Old and new varieties compared
The Beej Bachao Andolan keeps record of the performance of all local varieties and compares them with the so-called highyielding varieties (HYVs) demonstrated by external development agencies. Results revealed that the average yield of local varieties of rice was significantly higher than that of HYVs. Thapachini, a widely cultivated local rice variety, produced as much as 5400 kg/ha. In comparable conditions, but with additional recommended amounts of chemical fertiliser, Saket-4, the best HYV, produced 4100 kg/ha. The GB Pant University for Agriculture and Tecghnology conducted the experiments with HYVs.
HYV varieties produced more husk than local varieties (grain husk ratio of 1.5:1) which is of little use to mountain farmers. Local varieties, however, produced more edible rice grains and had a grain-husk ratio of 2.6:1. Farmers in the mountains do not only grow crops for grain. Straw is an equally important by product and is used for feeding livestock. The straw-grain ratio is one of the factors that make local varieties popular among farming communities. Claims are also made for the rapid development potential of HYVs. However, experiments have showed that in this feature too, local varieties outclass HYVs.

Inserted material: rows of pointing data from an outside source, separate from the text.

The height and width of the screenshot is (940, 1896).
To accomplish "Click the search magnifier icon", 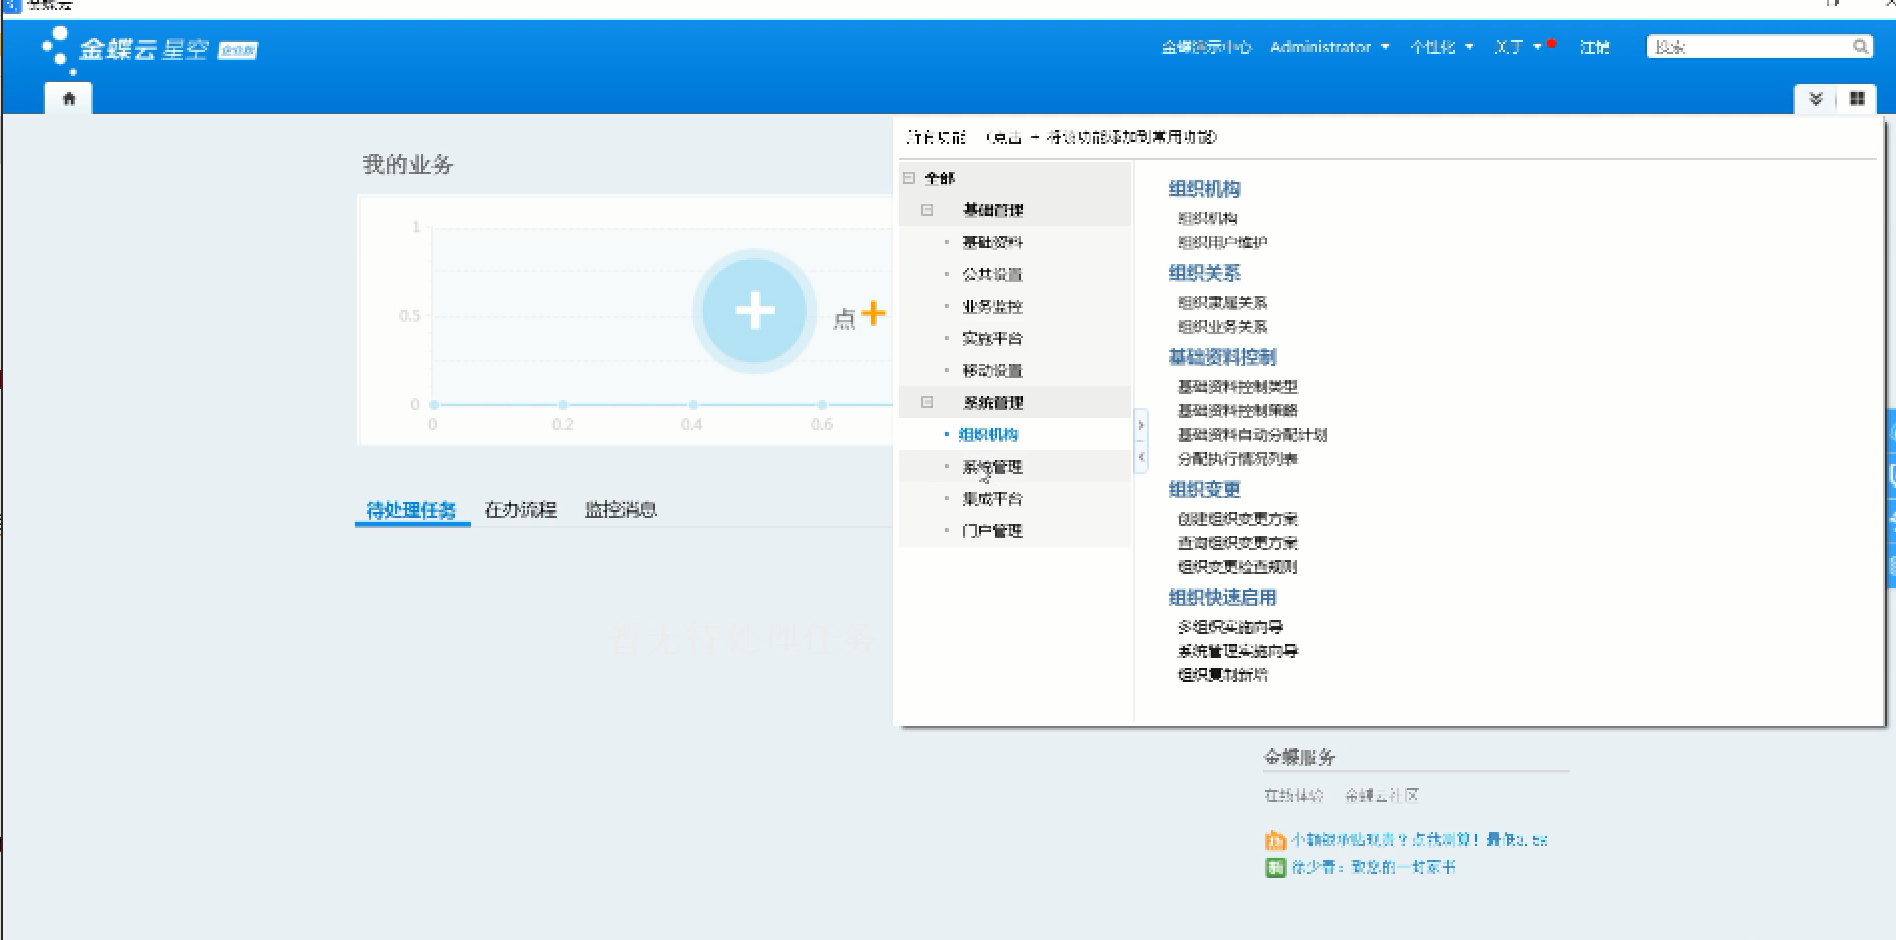I will click(x=1860, y=47).
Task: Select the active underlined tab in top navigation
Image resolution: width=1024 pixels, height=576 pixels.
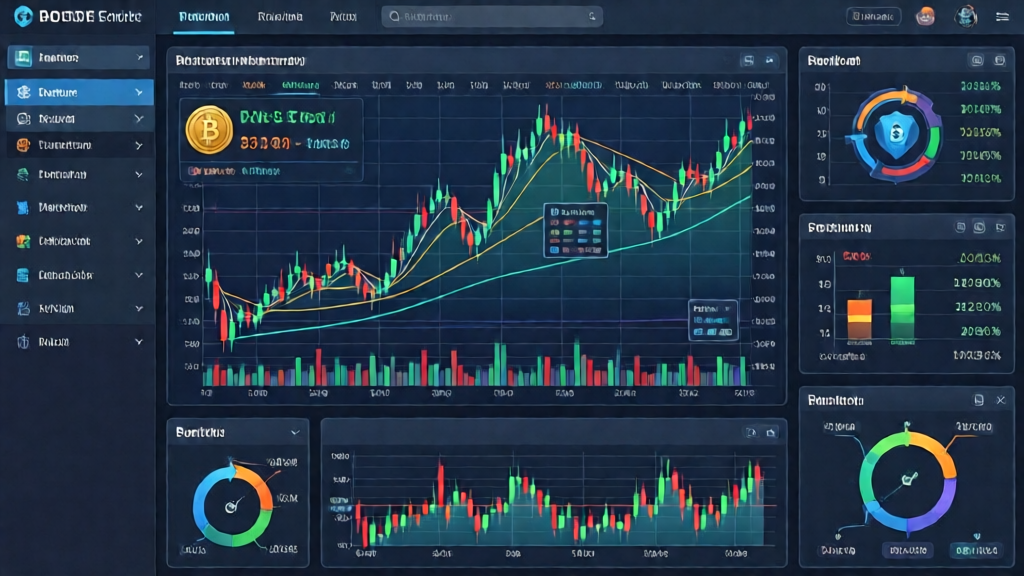Action: click(203, 17)
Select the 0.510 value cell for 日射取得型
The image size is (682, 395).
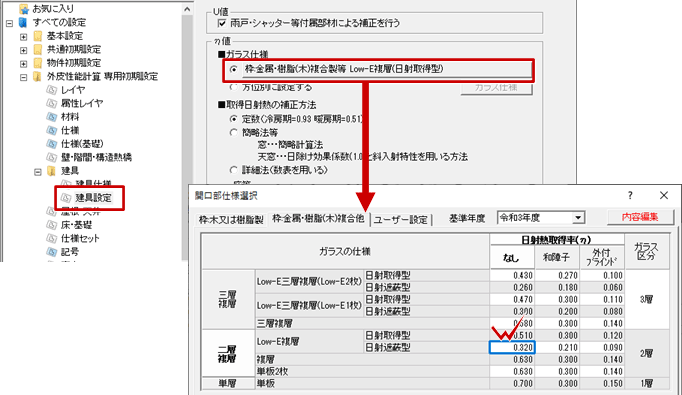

It was because of the excessive external intervention that put emphasis only on HYVs of two major foodgrain crops that led people to believe into ‘miracle’ seed. Once the farmers experienced the ecological vulnerability and other problems associated with the ‘miracle’ seeds they started opting out of the Green Revolution type of agriculture and switch over to their biodiversity-based agriculture that has been tested by them over millennia.
Recognition of the role of farmers
For generations, biodiversity in mountain regions has been in the hands of traditional farmers. Traditional systems of management and traditional knowledge have been the way farming communities have developed and adapted their livelihood systems to specific local conditions. Recognising their unique role would help stimulate farmers’ interest in conservation activities. Projects on sustainability-oriented biodiversity management could encourage them to set up their own conservation movements, experiments, demonstrations, and extension services, and would also help farmers to strengthen their creative networks.
Vir Singh, GB Pant University of Agriculture & Technology, Hill Campus, Ranichauri 249 199, Tehri Garhwal, India. Vir Singh is one of the founding members of Beej Bachao Andolan.